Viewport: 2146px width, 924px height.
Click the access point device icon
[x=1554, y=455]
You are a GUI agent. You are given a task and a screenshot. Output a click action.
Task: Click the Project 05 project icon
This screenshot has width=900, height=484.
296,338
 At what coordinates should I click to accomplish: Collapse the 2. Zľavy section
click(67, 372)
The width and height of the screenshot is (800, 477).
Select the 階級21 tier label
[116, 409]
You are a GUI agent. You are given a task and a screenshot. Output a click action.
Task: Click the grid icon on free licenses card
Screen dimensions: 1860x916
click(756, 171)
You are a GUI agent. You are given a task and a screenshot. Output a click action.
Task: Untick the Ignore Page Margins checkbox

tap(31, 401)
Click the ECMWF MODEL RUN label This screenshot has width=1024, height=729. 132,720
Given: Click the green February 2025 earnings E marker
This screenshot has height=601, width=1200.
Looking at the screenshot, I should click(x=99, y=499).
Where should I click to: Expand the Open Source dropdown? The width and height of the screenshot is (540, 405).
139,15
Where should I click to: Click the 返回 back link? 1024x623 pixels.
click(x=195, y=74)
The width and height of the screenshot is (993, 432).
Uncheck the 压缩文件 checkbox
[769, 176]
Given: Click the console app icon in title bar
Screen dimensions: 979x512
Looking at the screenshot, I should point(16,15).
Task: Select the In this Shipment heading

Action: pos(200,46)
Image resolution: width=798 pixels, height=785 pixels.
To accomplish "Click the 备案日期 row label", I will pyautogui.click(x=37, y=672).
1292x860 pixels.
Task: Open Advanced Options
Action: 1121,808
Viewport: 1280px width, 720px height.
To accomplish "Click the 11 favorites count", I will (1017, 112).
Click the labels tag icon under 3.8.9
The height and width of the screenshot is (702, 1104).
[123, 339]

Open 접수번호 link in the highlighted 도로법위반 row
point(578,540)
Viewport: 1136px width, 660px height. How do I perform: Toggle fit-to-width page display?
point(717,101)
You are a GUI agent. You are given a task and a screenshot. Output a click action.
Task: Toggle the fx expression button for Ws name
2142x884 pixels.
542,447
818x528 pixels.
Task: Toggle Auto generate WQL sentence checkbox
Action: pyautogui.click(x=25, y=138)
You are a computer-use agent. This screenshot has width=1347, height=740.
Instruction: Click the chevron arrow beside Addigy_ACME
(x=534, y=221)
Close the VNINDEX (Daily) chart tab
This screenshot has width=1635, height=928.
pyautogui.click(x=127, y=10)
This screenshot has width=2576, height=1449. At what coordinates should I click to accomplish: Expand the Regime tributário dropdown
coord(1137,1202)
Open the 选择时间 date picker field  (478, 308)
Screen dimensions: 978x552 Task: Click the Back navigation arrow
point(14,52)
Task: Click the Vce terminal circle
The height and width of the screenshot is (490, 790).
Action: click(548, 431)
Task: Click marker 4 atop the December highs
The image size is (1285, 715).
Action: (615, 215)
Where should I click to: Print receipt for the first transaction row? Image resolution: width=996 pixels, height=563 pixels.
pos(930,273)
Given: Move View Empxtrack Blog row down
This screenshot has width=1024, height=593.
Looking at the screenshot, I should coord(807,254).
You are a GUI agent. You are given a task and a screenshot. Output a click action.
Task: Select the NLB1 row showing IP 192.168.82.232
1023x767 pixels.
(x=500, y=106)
········
Task prompt> Scan the listing above for the word "marker" and copy every line that holds it.

Exercise response>
Given: Click the green February 2025 earnings E marker
Task: Click marker 4 atop the December highs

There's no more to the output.